Age-Related Loss of Function of Alloactivated Interleukin 2-Propagated Human Primed Lymphocyte Typing Clones

Abstract

Human lymphocytes alloactivated in vitro were cloned by limiting dilution in the presence of filler cells and interleukin 2 (IL 2)‐containing supernatants of phytohaemagglutinin‐stimulated lymphocytes. Clones with allospecific proliferative reactivity (PLT clones), measured by tritiated thymidine (³H‐TdR) incorporation, were selected for extensive IL 2‐dependent expansion. The cloned lines had finite lifespans, ranging from an estimated minimum of 28 to > 65 doublings. Function as PLT reagents, however, was retained in all cases for only an estimated 30 cell doublings.

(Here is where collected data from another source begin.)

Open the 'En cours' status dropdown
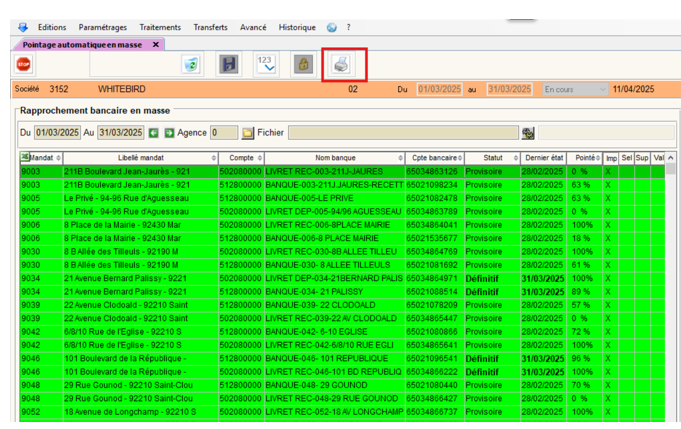The image size is (681, 429). click(574, 90)
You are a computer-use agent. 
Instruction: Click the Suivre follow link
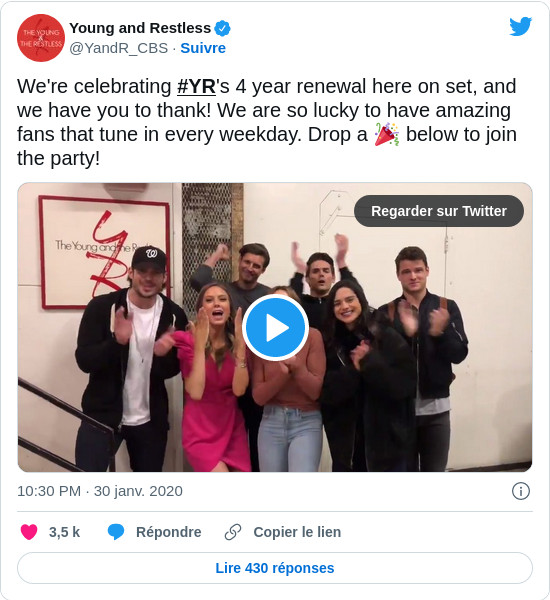(x=203, y=48)
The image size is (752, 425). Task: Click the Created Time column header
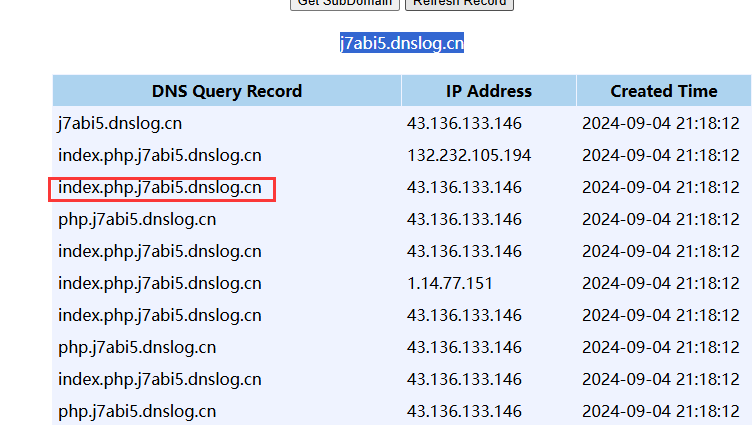pyautogui.click(x=663, y=91)
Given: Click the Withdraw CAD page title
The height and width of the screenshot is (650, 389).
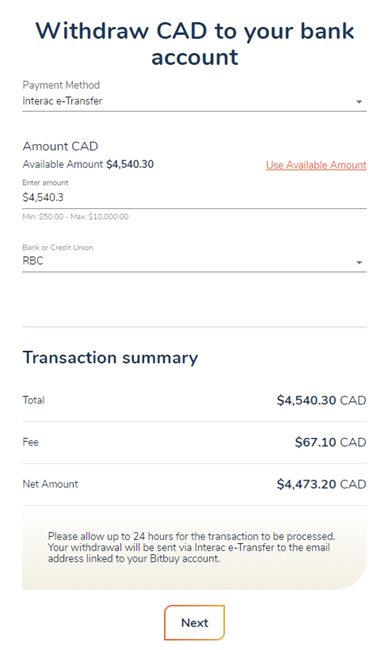Looking at the screenshot, I should coord(194,44).
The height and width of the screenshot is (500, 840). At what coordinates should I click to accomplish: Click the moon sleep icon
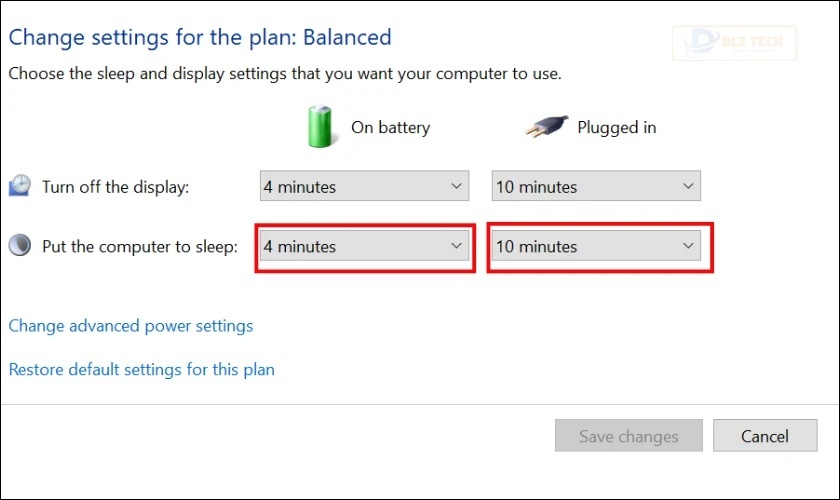click(20, 246)
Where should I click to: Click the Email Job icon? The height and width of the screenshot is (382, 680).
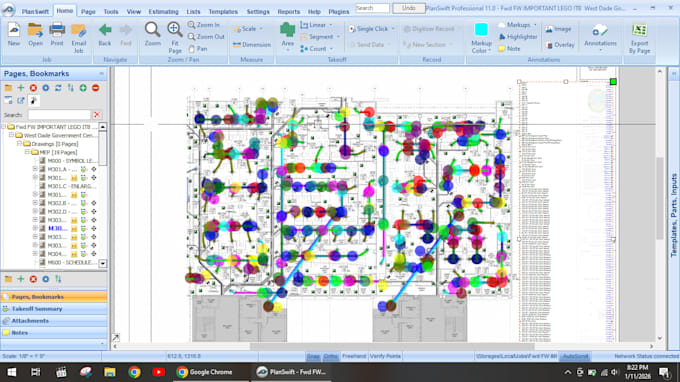78,38
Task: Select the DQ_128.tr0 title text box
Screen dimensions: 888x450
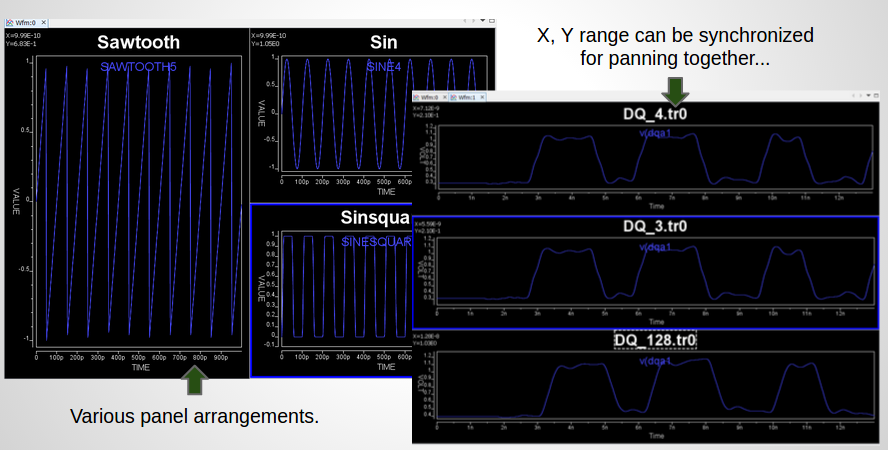Action: pyautogui.click(x=655, y=341)
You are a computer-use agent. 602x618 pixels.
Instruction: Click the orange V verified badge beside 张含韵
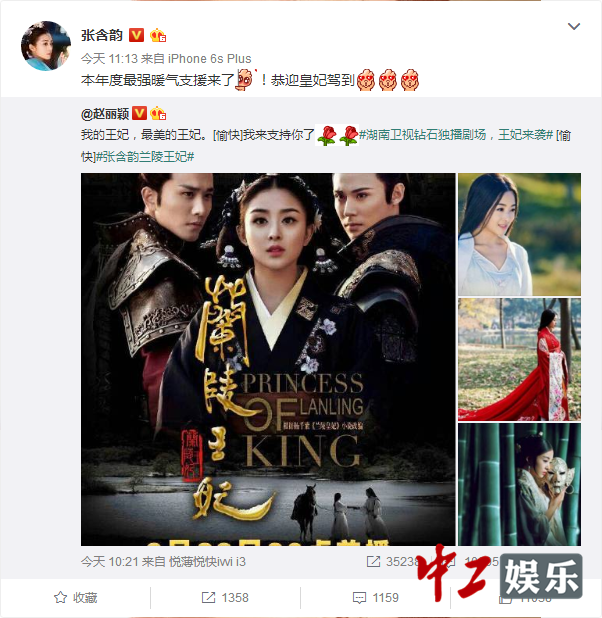coord(136,35)
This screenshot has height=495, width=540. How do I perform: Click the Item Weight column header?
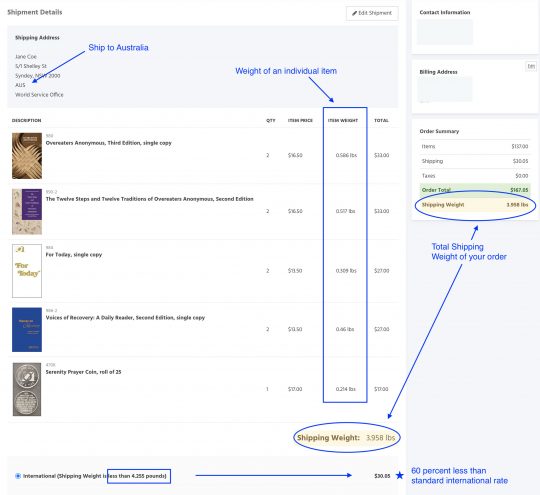(x=343, y=121)
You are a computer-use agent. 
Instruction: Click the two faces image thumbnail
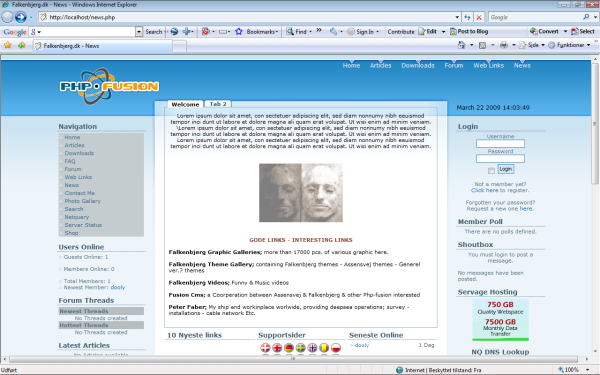pyautogui.click(x=301, y=193)
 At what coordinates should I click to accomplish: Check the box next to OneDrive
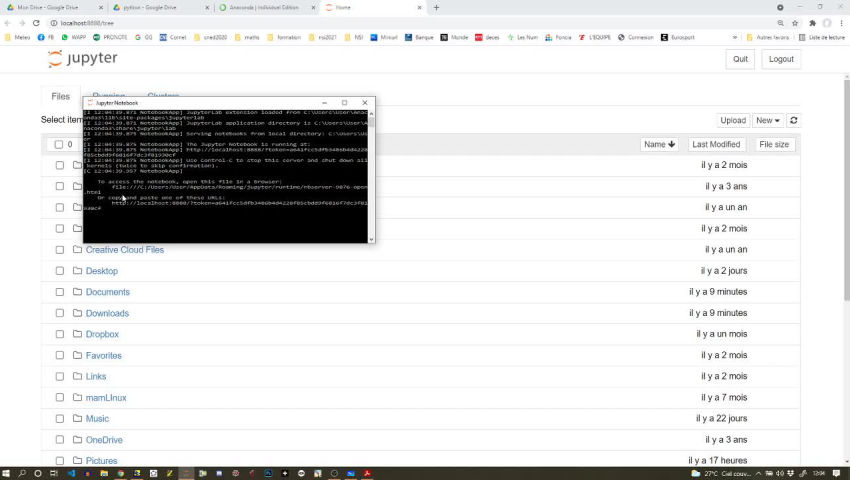point(59,440)
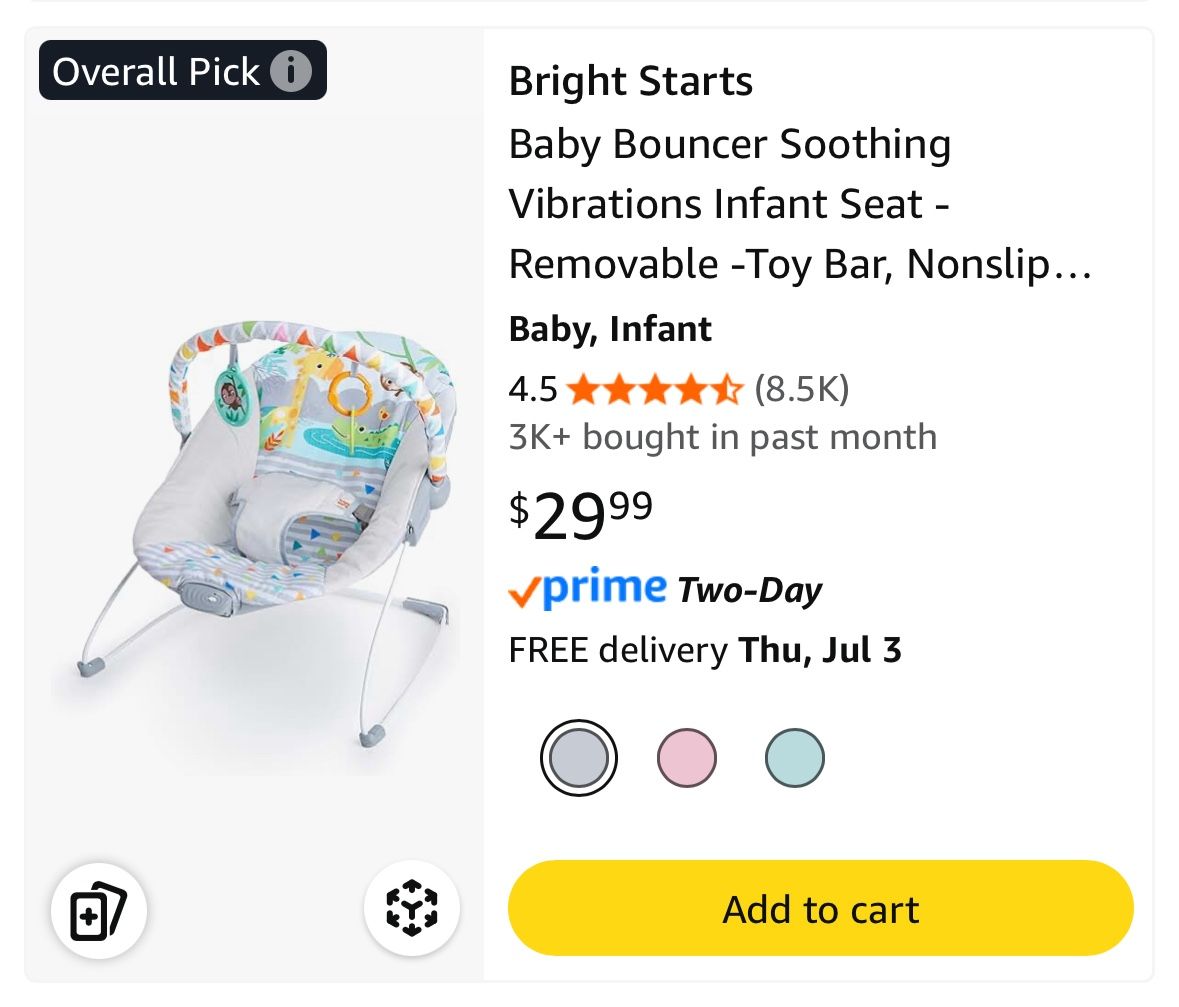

This apparent cessation of function was not caused by loss of the ability to metabolize thymidine, since lines continuing to grow for > 30 doublings still incorporated ³H‐TdR in the presence of IL 2. An altered requirement for stimulating antigen (number of stimulating cells), or altered response kinetics, did not contribute to loss of PLT function. Exogenous IL 2 added during restimulation to responders previously ‘rested’ overnight without IL 2 did not restore the response. Thus, under present experimental conditions, functional lifespans of cloned PLT reagents appear fixed at ˜ 30 cell doublings.